You could Google you know, just to check if you weren't being a sucker yet again.
Lying again.
It wasn't just one FEMA employee. And it wasn't just in NC, it was in Florida as well.
"The audit stemmed from a former FEMA official who instructed disaster relief workers in Florida to "avoid homes" with signs endorsing Trump. Marn'i Washington would later say her directive of "best practices" was not "isolated" and in fact was widespread and happening in the Carolinas as well in the aftermath of Hurricane Helene. She also said she was being made a scapegoat over a policy she was following, not creating.
A former FEMA official lent support to Washington's claims, telling the New York Post that the pattern of skipping Trump-supporting houses has been an open secret at FEMA for years."
"In North Carolina, the Committee is aware of reports of FEMA employees skipping any home that displayed a 'Make America Great Again,' 'Drain the Swamp,' 'Don't Tread on Me,' or Trump campaign sign," Graves and Perry wrote in a 3-page letter to Cuffari on Dec. 3. "If the FEMA field team encountered three or more of these signs, the field team could abandon the entire neighborhood without notifying hurricane victims of assistance available to them."
https://perry.house.gov/news/documentsingle.aspx?DocumentID=403129
Yes, we all know you love to Google to find things. And how well that goes for you.
How many times have you posted some Rep or other grandly announcing a big investigation as though it was proof of anything?
Was there any result from this grand audit, given all the things they claimed going in? Any progress since this announcement in January?
You gotta stop this Googling for the answer you want and just posting whatever trash you find.

┄┄┄┄┄┄

> _ASSIGNMENT_
Pick up the online argument about FEMA workers skipping homes with Trump signs and carry it on after its final sentence. You won't need the items to do anything here.

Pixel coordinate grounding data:
┄┄┄┄┄┄

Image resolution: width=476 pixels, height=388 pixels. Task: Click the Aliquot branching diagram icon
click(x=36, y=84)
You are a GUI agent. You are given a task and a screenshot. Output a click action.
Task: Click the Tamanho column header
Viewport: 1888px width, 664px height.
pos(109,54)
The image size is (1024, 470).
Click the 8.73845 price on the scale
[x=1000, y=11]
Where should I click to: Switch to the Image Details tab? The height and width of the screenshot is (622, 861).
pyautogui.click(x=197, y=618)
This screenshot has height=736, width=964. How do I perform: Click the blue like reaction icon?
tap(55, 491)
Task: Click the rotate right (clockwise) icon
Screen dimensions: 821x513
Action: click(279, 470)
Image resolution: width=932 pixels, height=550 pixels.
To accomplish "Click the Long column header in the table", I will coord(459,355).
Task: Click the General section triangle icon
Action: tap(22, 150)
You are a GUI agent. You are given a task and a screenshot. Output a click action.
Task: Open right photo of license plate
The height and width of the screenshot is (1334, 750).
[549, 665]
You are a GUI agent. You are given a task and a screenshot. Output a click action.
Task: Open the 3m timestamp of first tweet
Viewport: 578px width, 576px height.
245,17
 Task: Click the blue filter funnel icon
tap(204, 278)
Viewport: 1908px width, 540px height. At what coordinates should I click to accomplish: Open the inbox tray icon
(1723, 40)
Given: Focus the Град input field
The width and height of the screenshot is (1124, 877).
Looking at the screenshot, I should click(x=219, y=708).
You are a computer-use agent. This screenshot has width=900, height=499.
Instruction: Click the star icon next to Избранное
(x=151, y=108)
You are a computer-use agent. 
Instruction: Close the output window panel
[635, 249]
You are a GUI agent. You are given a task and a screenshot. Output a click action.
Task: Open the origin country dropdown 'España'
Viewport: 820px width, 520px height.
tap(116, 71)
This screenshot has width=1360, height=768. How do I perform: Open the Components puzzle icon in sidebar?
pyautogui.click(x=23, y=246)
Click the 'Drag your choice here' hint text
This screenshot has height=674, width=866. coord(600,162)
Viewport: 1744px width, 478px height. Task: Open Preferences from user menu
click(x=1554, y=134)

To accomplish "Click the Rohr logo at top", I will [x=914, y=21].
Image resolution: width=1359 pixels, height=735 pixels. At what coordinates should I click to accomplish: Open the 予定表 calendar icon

┄┄┄┄┄┄

> _EXERCISE RESULT_
Posted above were the results of an investigation by the DHS Privacy Office, and it documented an organized, systemic pattern of politicization by FEMA that stretched well beyond a few bad apples.
https://content.govdelivery.com/attachments/USDHS/2025/10/21/file_attachments/3429397/FEMA%20Privacy%20Investigation%20Report%20For%20PDF.pdf
We all know how this administration pressures its bureaucrats to find politically approved conclusions.
Unless you’re aware of specific political influence Trump or his appointees brought to bear on this investigation, neither you nor “we” know of any pressure here.
In other words, please address the report’s findings with facts not your feels.
Unlike Michael P, who blindly reports things he's told, jay.tee just lies about what various reports and documents say. The Privacy Office investigation documents neither an organized nor systematic pattern of politicization by FEMA that stretched well beyond a few bad apples; it documents exactly the opposite.
And as usual, you attempt to hand wave away something that impugns the sanctity of your Democratic Party.
These actions clearly occurred during the Biden Administration.
These actions clearly are unacceptable abuses by FEMA that indicate partisan influence.
These actions clearly stretched beyond a couple “bad apples.”
I object to any partisan influence in FEMA no matter who is targeted. Your hand waving and deliberate misrepresentations indicate you don’t agree, - a disturbing position.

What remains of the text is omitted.